» Problem requirements
Please copy every one of the records below word for word, leaving out the pictures.

-- START OF Data for processing --

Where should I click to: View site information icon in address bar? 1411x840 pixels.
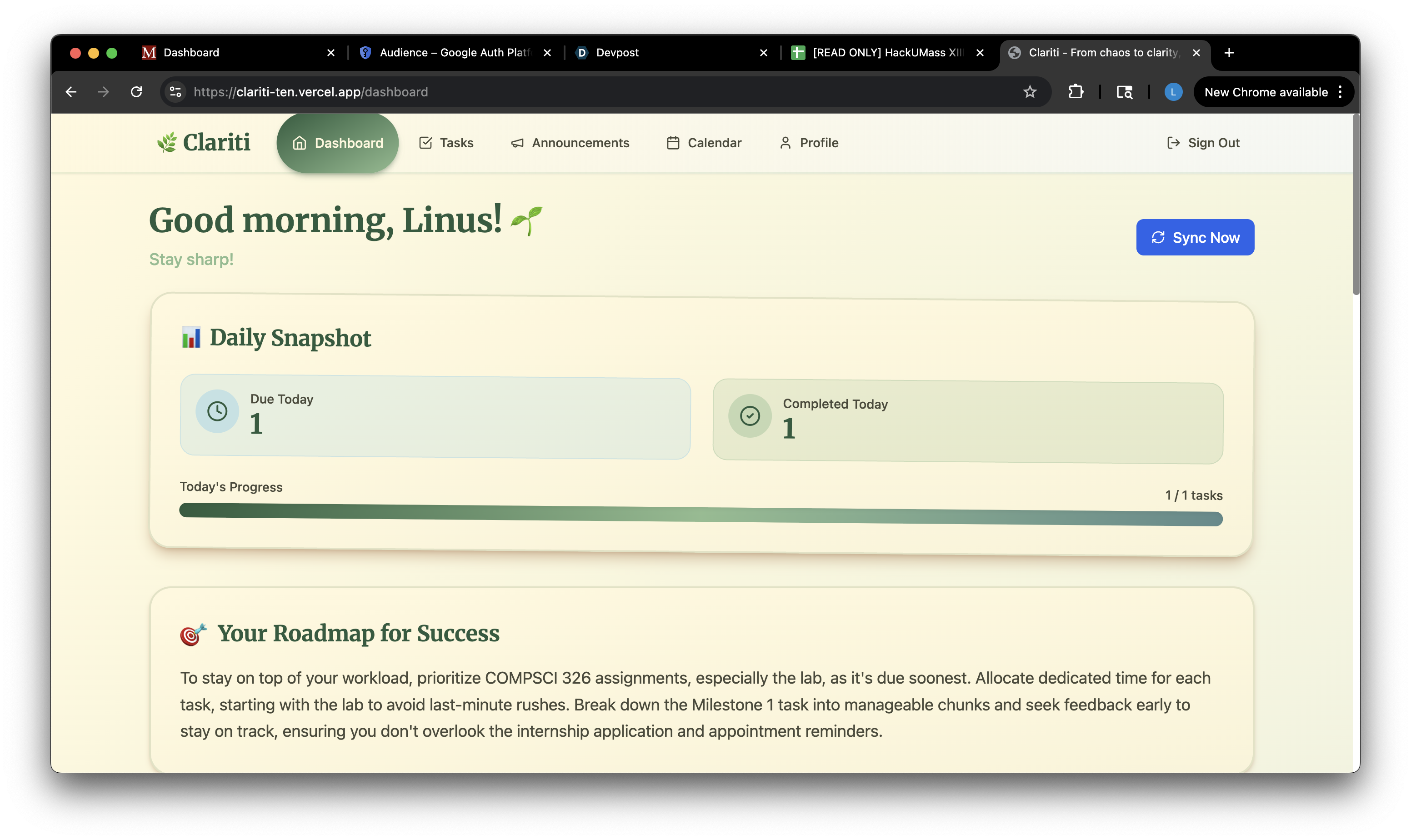coord(176,92)
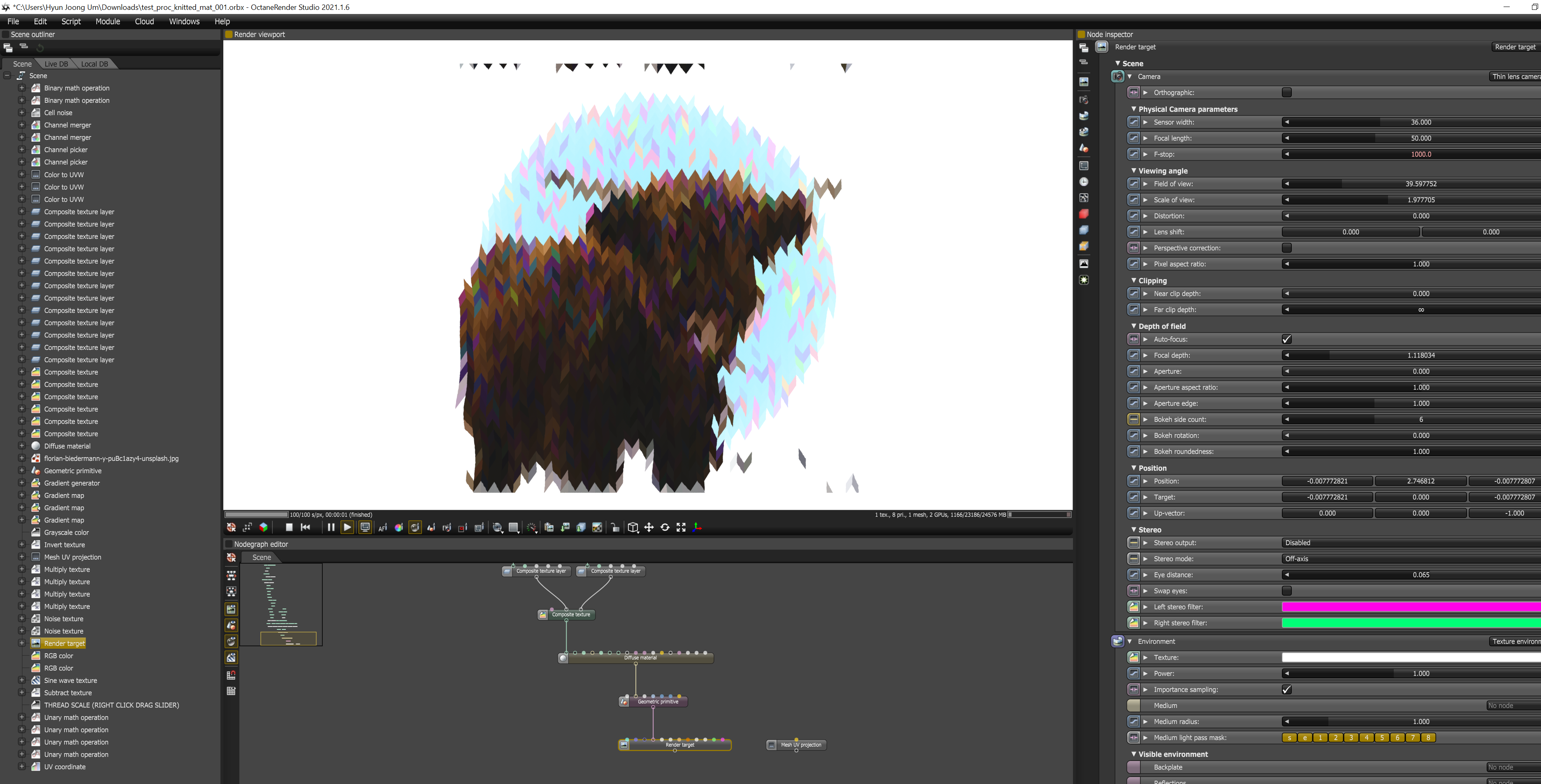Click the auto-focus picker (AF) tool
The width and height of the screenshot is (1541, 784).
coord(383,527)
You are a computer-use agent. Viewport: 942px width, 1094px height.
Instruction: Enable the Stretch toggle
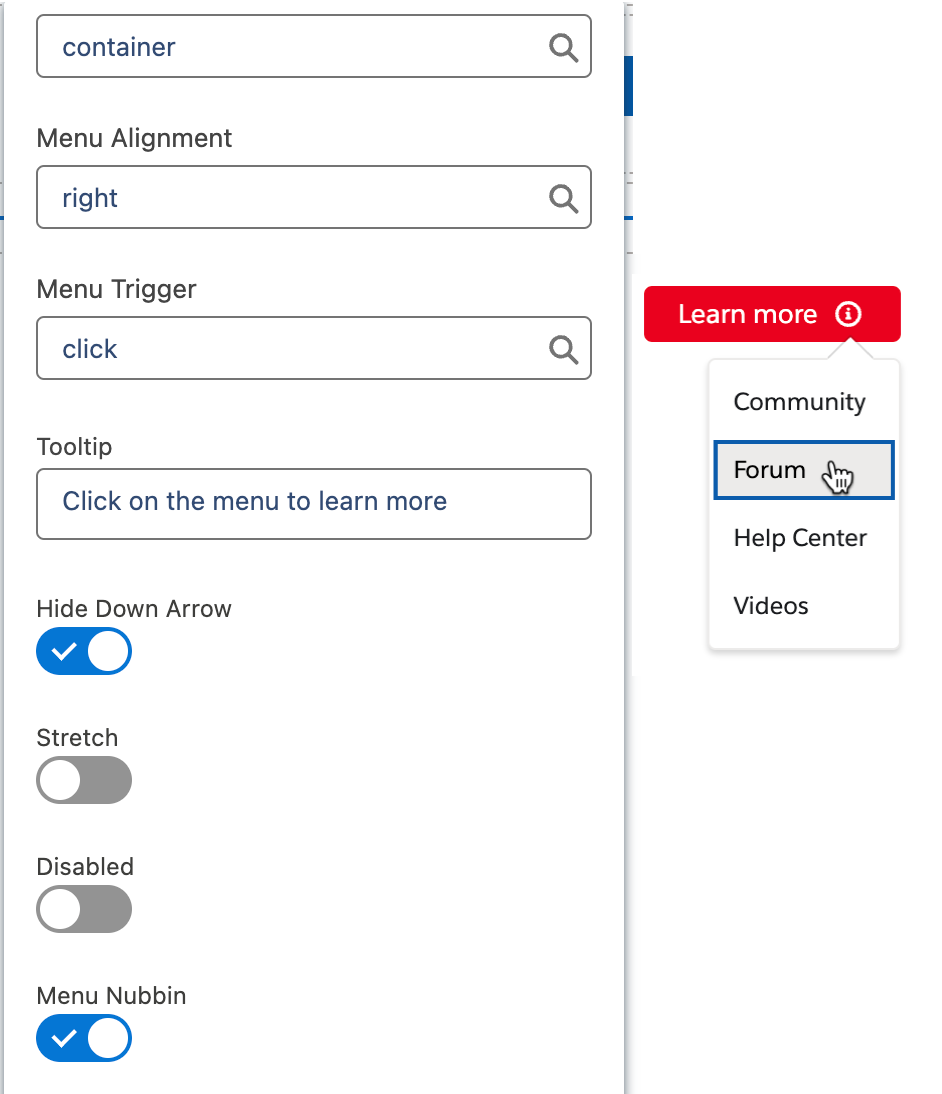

-- END OF Data for processing --

» Written answer
Where should I click to: View site information icon in address bar? 1411x840 pixels.
coord(176,92)
Click the auto-focus picker (AF) tool
The width and height of the screenshot is (1541, 784).
coord(383,527)
You are a computer-use agent. Viewport: 942px width, 1094px height.
Instruction: Enable the Stretch toggle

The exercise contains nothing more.